Consistency-based methods¶
Rather than verifying against an external source, these methods detect hallucinations by checking whether the LLM is self-consistent.
Tools:
- SelfCheckGPT --- Samples multiple responses to the same question and measures consistency. If the model says different things each time, at least some of the responses are hallucinated. Effective for Type III detection because within-frame factual errors tend to be inconsistent across samples while correct facts are stable.
- Semantic entropy (Kuhn et al., 2023) --- Clusters sampled responses by semantic equivalence and measures the entropy of the cluster distribution.
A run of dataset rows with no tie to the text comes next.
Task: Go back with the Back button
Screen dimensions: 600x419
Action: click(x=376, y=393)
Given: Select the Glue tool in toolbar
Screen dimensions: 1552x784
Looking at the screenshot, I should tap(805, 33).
High entropy indicates uncertainty, which correlates with hallucination.
Cost tradeoff
Consistency-based methods require multiple LLM calls per output (typically 5-20 samples). They are best reserved for the subset of outputs that pass groundlens triage, reducing the total cost by 4-5x compared to applying them to all outputs.
Recommended architecture¶
For production systems, the practical architecture is a two-stage pipeline:
- Stage 1 — groundlens triage (fast, deterministic, single-pass): Score all outputs with SGI/DGI. Flag outputs below threshold for human review. Pass outputs above threshold to Stage 2.
- Stage 2 — claim-level verification (slower, more expensive): Apply one or more of the tools above to the outputs that passed geometric triage. This catches the Type III errors that groundlens cannot detect.
The value of this architecture is cost efficiency: if groundlens passes 80% of outputs and the flagged 20% contains 95% of Type I and Type II hallucinations, you only need to run the expensive claim-level tools on the remaining 80% — and only on the high-stakes subset of those. In practice, this reduces claim-verification costs by an order of magnitude while maintaining high recall across all three hallucination types.
References¶
- Marin, J. (2026a). Rotational Dynamics of Factual Constraint Processing in LLMs. arXiv:2603.13259.
- Marin, J. (2026b). Hallucination Is Active Suppression. arXiv preprint. arXiv:2604.xxxxx.
- Marin, J. (2026c). A Geometric Taxonomy of Hallucinations in LLMs. arXiv:2602.13224v3.
- Marin, J. (2025). Semantic Grounding Index for LLM Hallucination Detection. arXiv:2512.13771.
- Harris, Z. S. (1954). Distributional structure. Word, 10(2-3), 146--162.
- Ji, Z. et al. (2023). Survey of hallucination in natural language generation. ACM Computing Surveys.
- Kalai, A. T. & Vempala, S. S. (2025). Why Language Models Hallucinate. arXiv preprint.